Twenty-one per cent of the state-wide population are Kānaka Maoli, according to 2015 Pew Research data.
However Indigenous Hawaiians make up 39 per cent of the prison population in Hawaii, and 41 per cent of the out-of-state prison population, as reported by the Office of Hawaiian Affairs in 2010.
Ms Shirota says Hawaii's signing of a new three-year contract with CoreCivic last year means inmates will continue to be disconnected from their 'ohana'.
“To physically move a person from their ancestral land… the idea that Hawaiians come from the land, they will return to the land… just moving people is injury to the person’s cultural identity,” Ms Ann Shirota said.
She believes the way Kānaka Maoli men are allowed to practice culture is very limited in Arizona.

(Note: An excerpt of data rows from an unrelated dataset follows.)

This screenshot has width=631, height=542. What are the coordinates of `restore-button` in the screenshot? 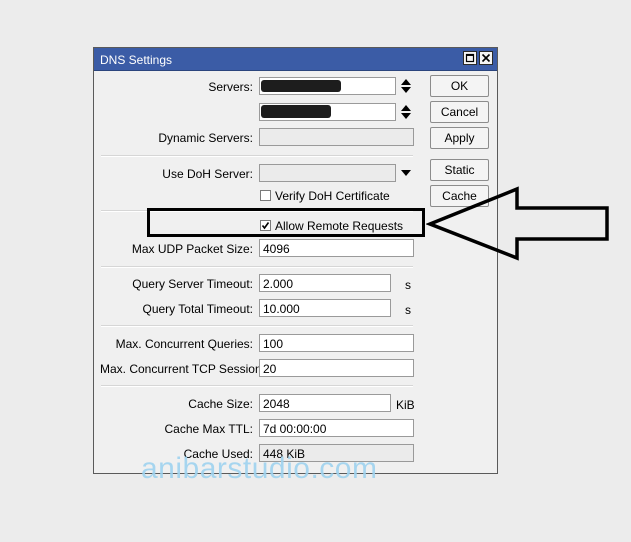 It's located at (470, 58).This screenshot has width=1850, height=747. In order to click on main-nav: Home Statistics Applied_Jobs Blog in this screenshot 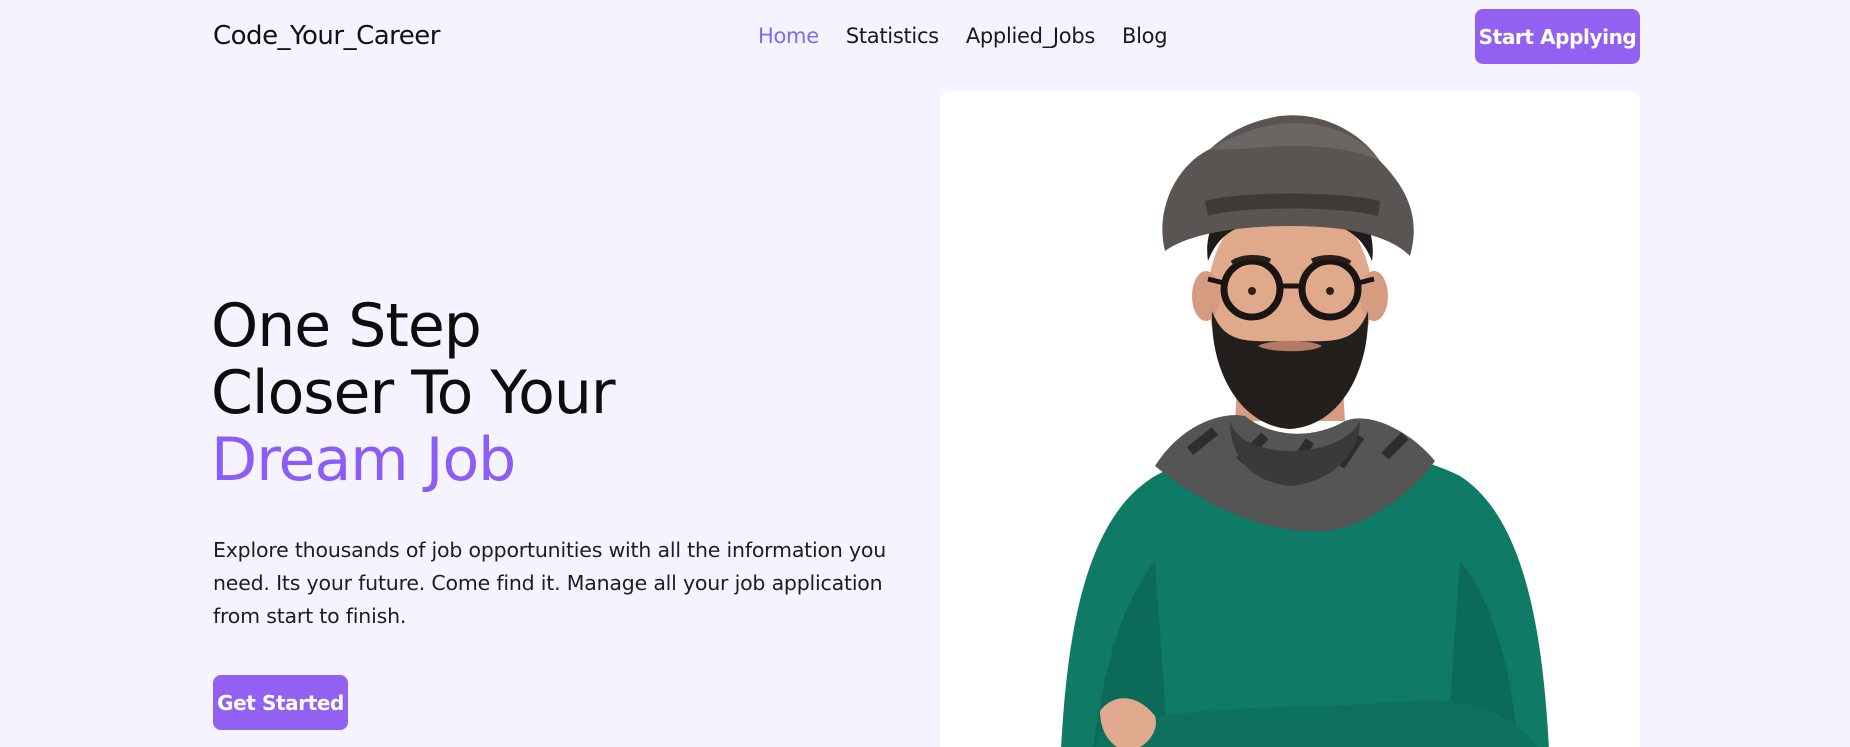, I will do `click(963, 36)`.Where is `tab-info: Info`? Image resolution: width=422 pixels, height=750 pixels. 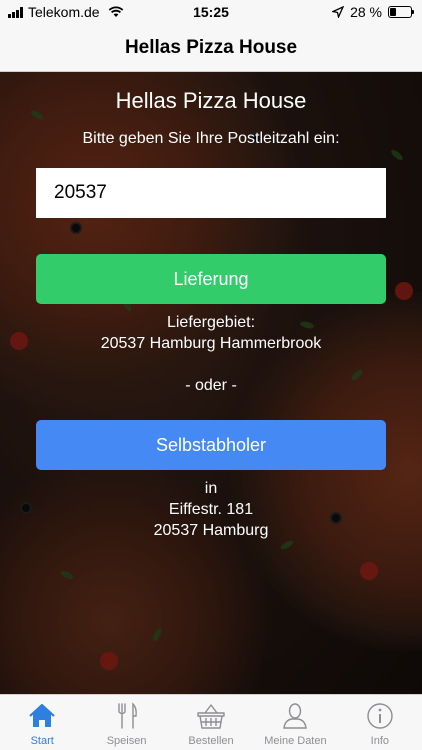 tab-info: Info is located at coordinates (380, 722).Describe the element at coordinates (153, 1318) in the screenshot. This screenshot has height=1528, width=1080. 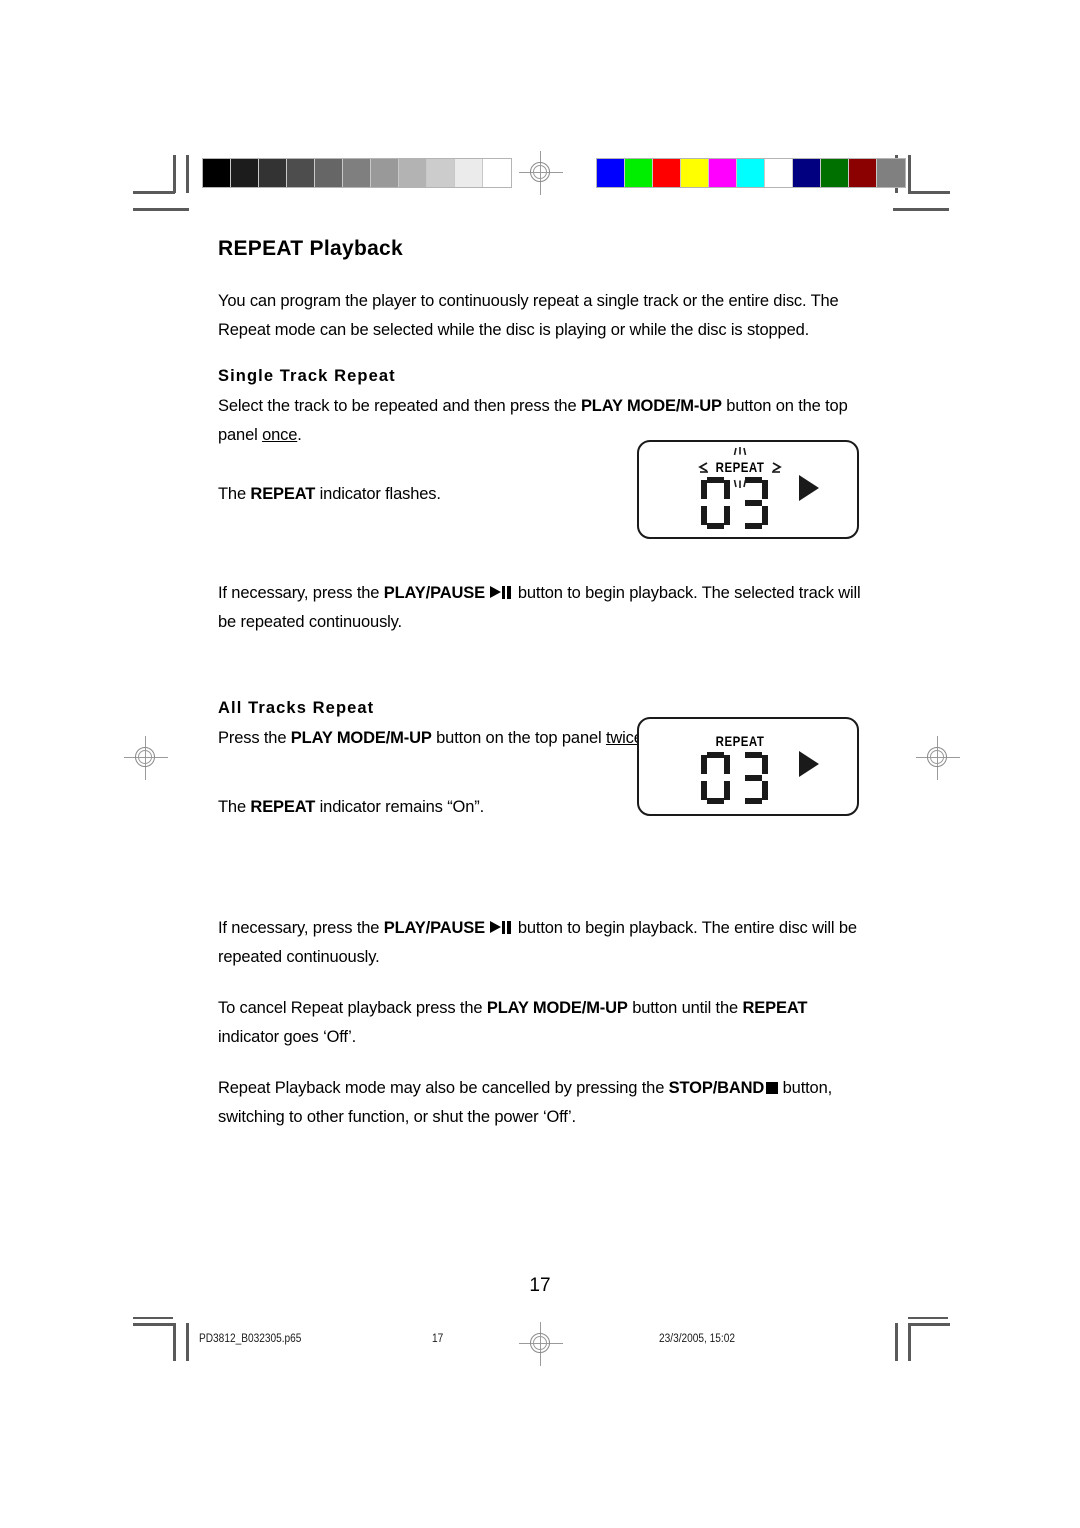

“It is very rare they are even allowed to gather… It’s not just like you can meet anytime you want,” she said.
However the department told NITV News the inmates are allowed to practice culture at any time.
“All inmates are allowed to participate in Native Hawaiian cultural programs at all of our facilities, including the contracted prison in Arizona, if they so choose,” the department said.